There is a radio host in Senegal who pronounces the name of their capital city in a low, vocal-frying tone, ndakaaaaar. Now this is always how I hear it in my head, and it brings to mind the sensations of that city, too: hot sun stinging the skin and a welcome, briny sea wind; the sounds of hard work, of haulers, cloth tappers, merchants; snarls of traffic and slowly strolling city-dwellers.
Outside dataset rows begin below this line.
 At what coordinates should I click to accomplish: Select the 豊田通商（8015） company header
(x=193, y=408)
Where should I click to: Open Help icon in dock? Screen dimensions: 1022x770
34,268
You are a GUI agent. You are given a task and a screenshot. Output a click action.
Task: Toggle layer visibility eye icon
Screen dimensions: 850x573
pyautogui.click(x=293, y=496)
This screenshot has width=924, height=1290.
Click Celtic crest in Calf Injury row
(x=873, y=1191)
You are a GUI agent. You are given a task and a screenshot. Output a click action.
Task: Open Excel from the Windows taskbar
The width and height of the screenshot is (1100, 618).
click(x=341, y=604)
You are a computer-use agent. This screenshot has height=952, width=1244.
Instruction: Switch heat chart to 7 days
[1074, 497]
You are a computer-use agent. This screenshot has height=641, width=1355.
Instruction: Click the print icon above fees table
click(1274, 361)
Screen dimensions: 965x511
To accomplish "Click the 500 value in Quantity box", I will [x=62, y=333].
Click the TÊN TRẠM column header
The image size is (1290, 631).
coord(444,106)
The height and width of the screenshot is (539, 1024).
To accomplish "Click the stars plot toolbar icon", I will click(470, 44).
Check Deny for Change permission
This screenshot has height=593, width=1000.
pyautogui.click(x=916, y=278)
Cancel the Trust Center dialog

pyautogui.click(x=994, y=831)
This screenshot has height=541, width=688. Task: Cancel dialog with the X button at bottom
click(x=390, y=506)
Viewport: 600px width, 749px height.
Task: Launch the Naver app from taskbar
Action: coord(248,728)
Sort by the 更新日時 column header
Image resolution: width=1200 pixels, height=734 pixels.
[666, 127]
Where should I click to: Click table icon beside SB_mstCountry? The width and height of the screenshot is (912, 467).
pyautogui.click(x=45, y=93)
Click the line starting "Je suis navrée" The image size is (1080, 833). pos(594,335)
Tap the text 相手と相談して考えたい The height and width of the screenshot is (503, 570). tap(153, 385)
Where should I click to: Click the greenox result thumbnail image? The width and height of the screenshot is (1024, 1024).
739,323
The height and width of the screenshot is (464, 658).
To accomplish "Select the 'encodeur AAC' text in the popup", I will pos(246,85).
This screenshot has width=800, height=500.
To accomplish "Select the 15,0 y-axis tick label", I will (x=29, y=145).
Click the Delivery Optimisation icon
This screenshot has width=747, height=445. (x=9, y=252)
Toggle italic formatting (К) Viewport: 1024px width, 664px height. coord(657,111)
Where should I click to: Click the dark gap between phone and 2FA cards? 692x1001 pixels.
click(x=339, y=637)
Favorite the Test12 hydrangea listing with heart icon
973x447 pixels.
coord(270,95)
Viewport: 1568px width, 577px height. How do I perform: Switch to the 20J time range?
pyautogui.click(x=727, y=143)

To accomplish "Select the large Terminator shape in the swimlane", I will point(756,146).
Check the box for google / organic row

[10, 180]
I had very mixed feelings as I embarked on this trip in September. I had long planned to do fieldwork in Mali, a country I'd visited twice before, a place I care about and where I have friends. However, instability there since 2012 meant that I was looking for a backup project (and simultaneously developing a backup-backup project idea, too). I knew almost nobody in Senegal, spoke no Wolof, and though I knew it was a serious fashion hub I simply had little idea what I might find there that fit my research aims, which were still doggedly focused on Mande language speakers.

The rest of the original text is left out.